• PROVIDED ENTRIES:
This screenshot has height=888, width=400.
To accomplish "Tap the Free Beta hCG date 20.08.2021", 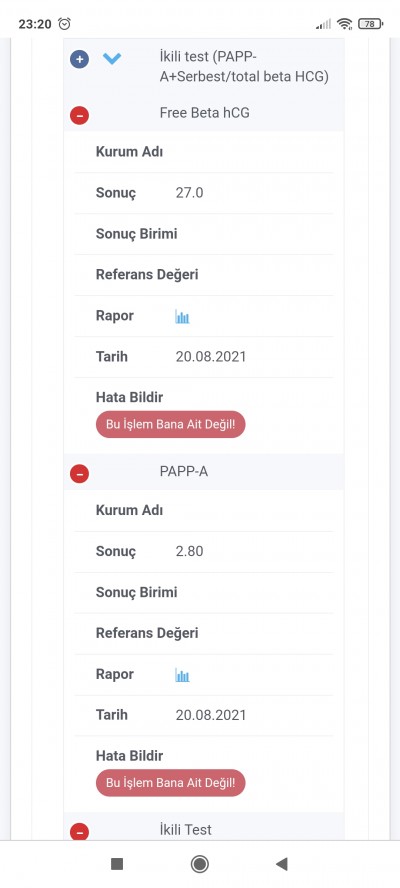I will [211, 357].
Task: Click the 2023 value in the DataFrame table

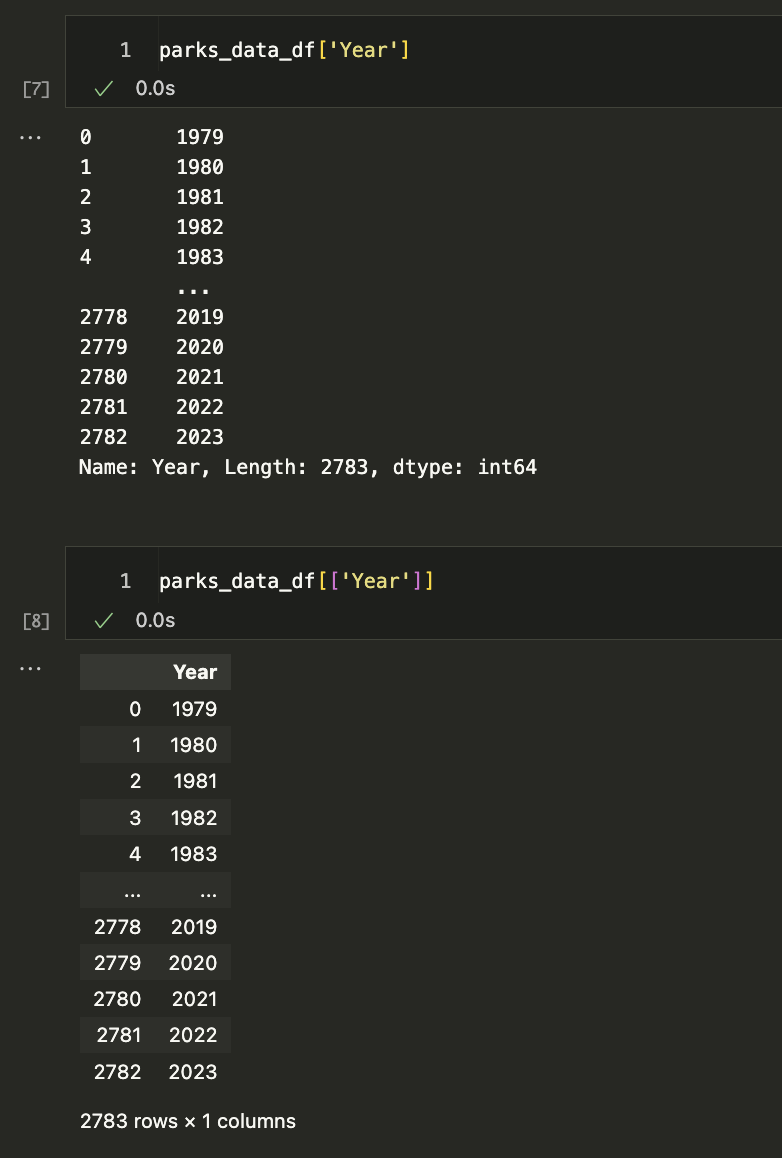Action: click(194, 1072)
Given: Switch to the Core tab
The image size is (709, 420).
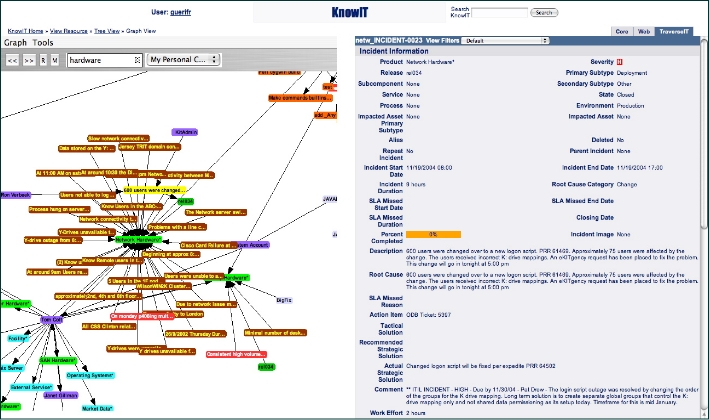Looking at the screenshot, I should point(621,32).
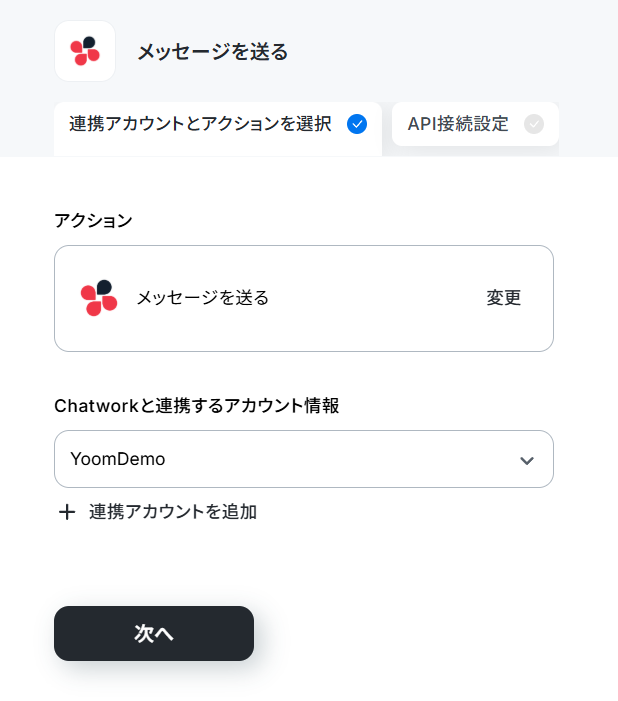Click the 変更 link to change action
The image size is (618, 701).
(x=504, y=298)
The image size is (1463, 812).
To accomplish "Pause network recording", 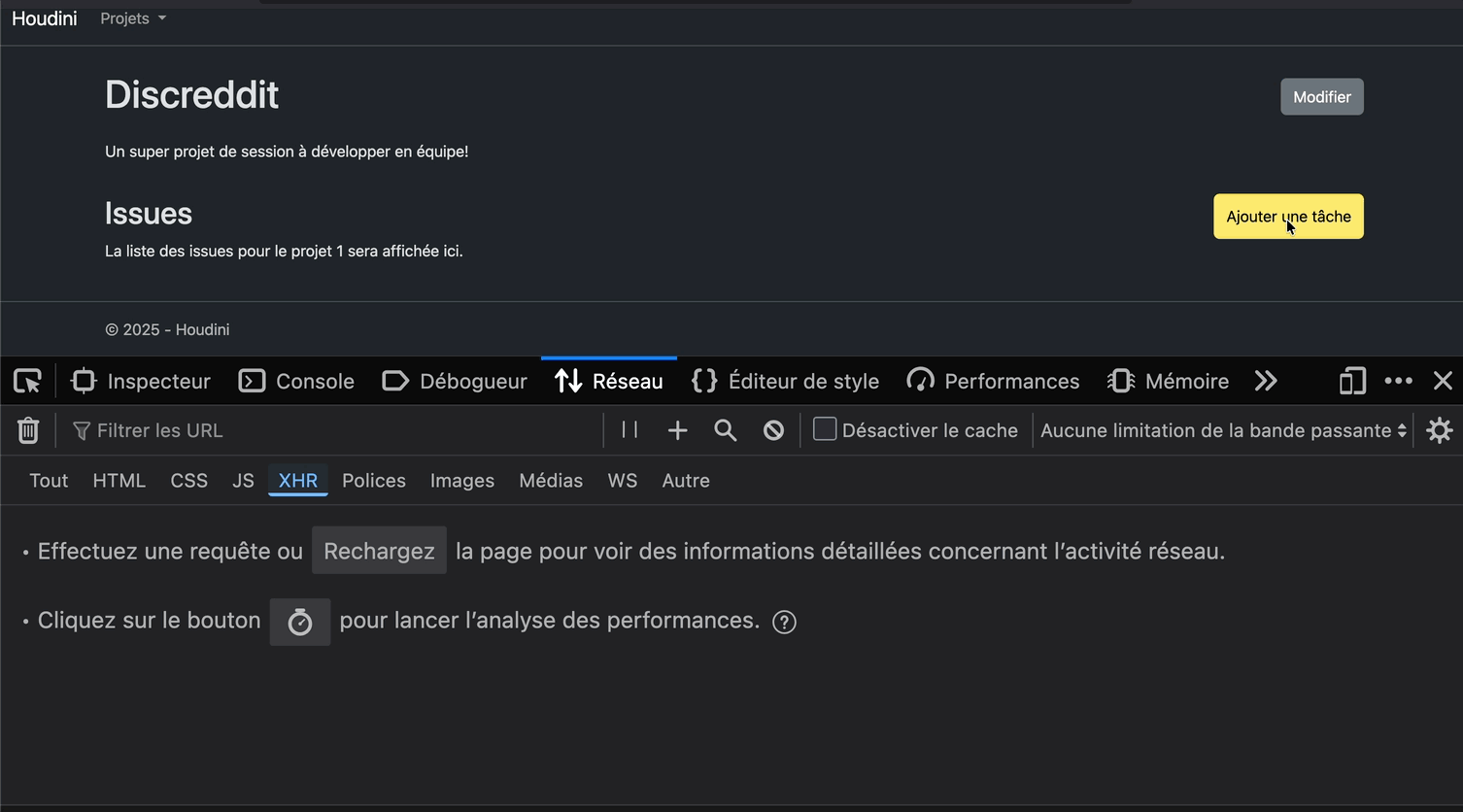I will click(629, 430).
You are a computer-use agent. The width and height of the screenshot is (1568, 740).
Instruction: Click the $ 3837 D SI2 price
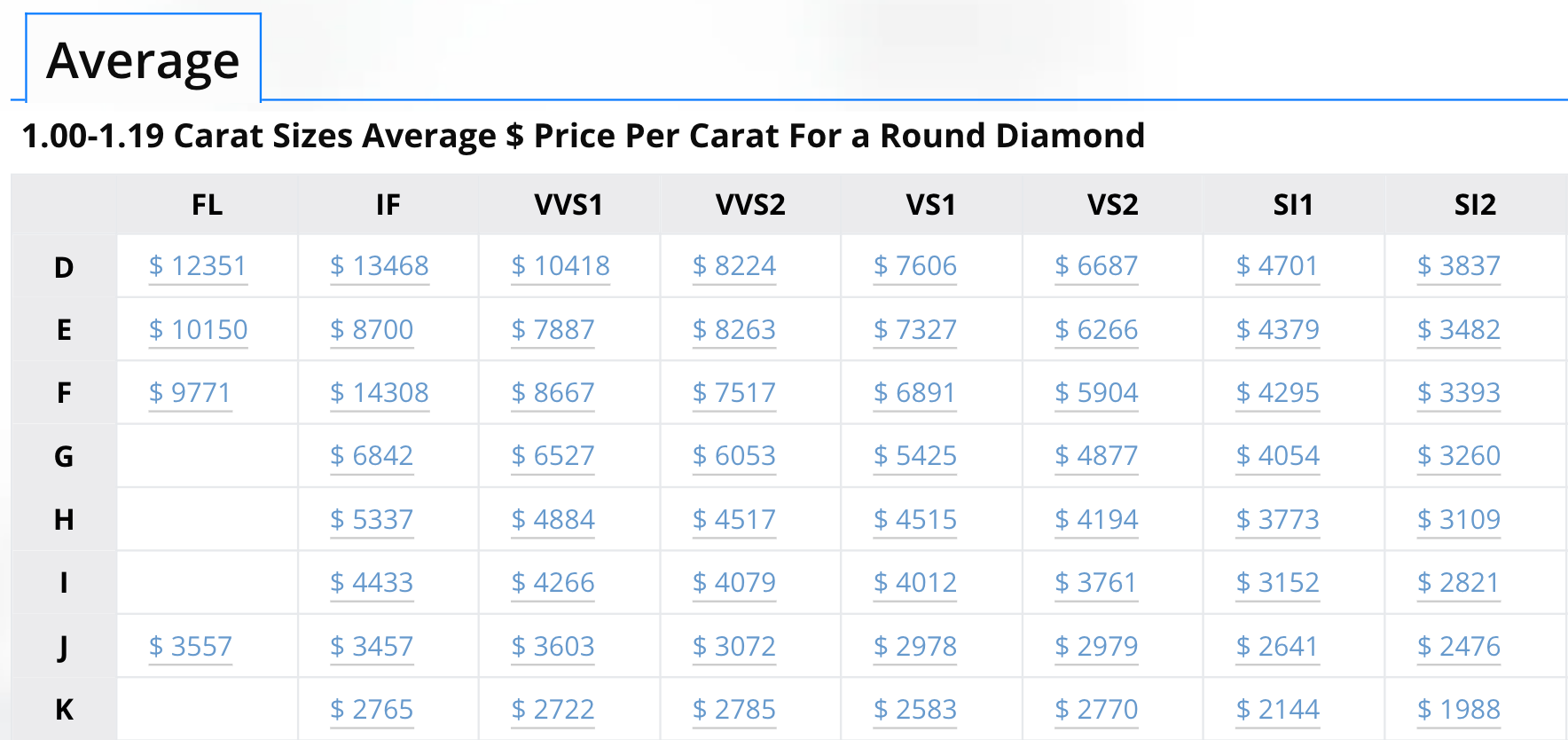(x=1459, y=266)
* * *
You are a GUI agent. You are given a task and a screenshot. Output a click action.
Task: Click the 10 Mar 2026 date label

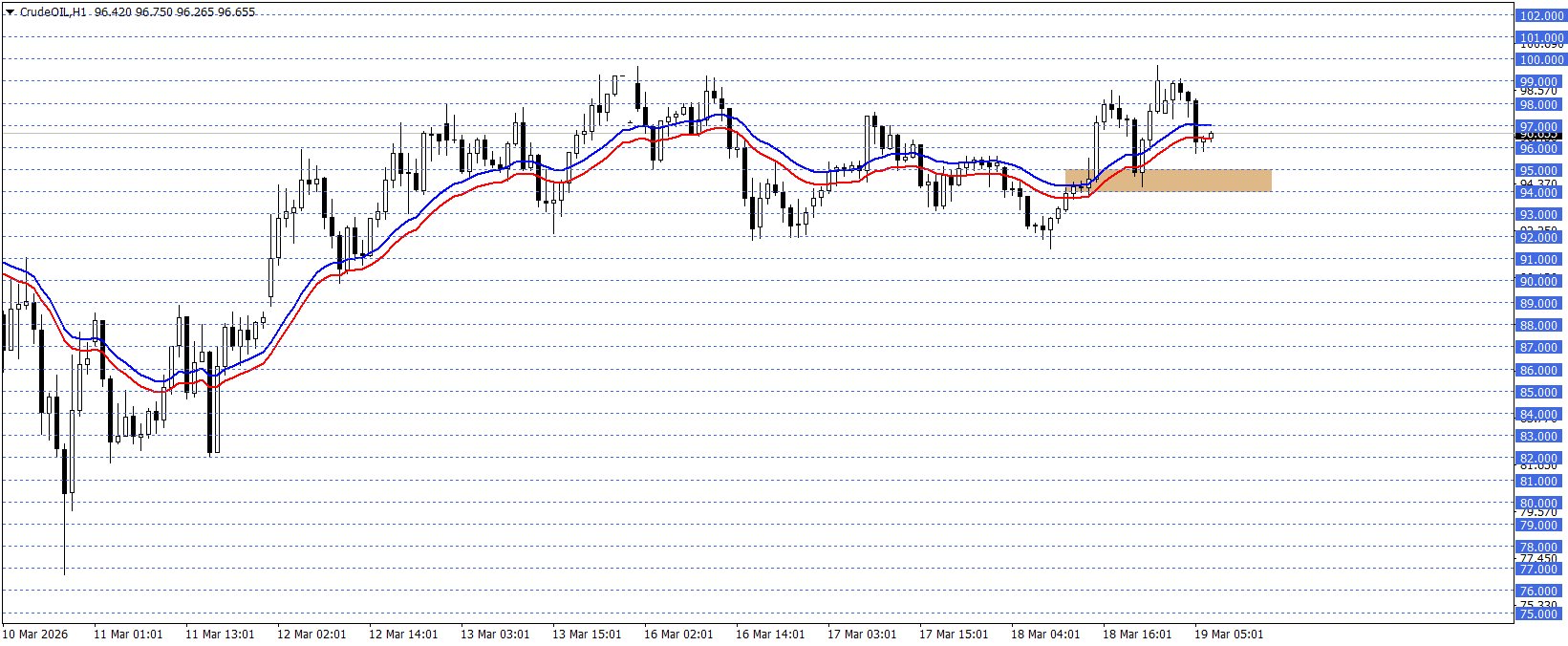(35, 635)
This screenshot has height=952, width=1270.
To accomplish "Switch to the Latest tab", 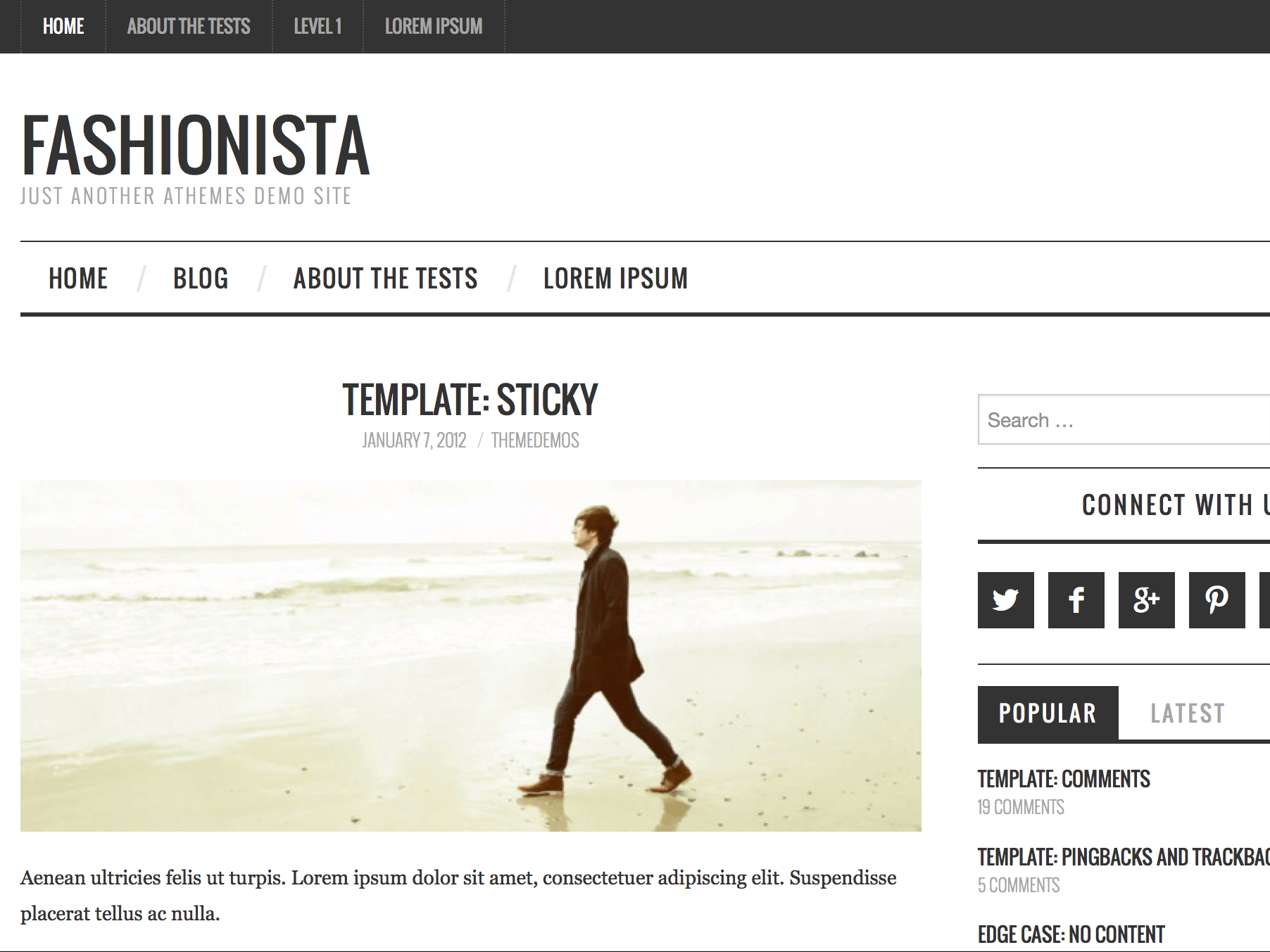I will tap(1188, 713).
---
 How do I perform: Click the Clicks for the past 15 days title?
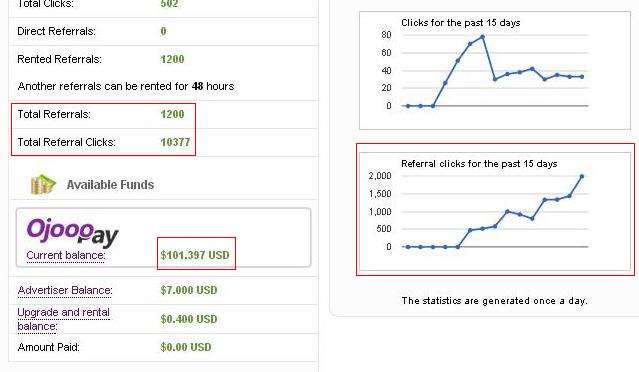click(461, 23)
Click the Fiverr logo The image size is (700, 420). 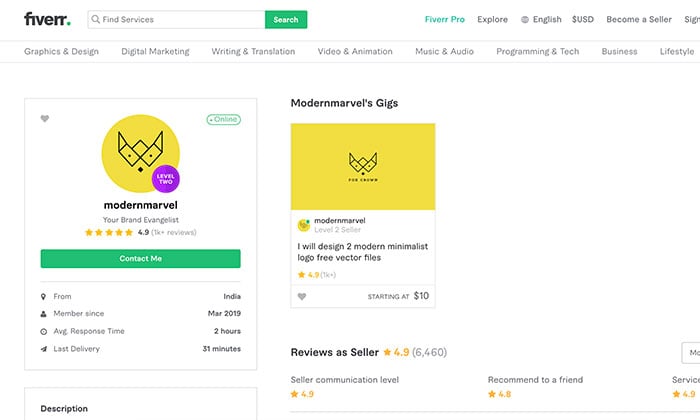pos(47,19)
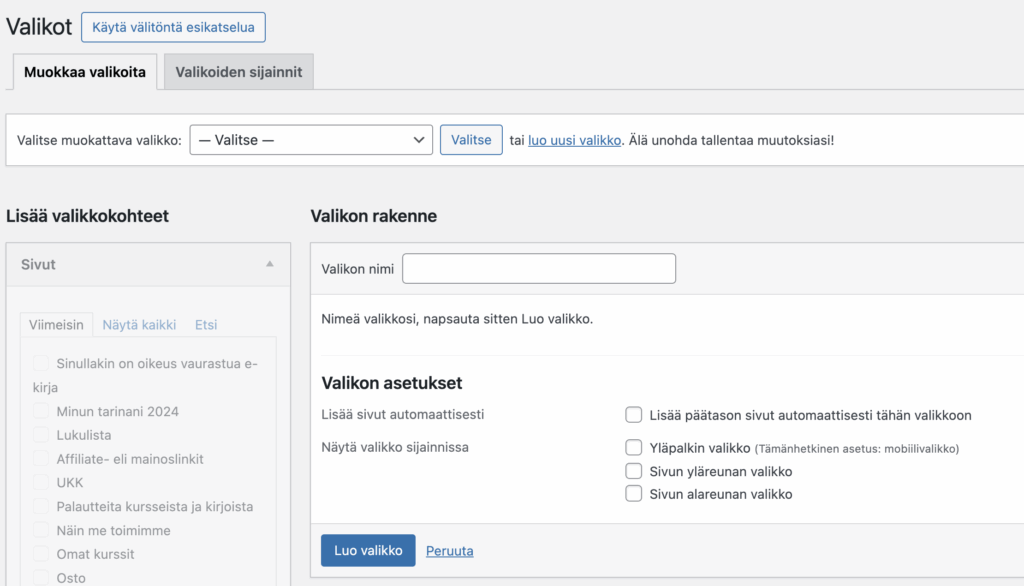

• WHAT IS EXPECTED:
Looking only at the lines of the material above, count those containing "width" and give that number by itself.

• TASK RESPONSE:
3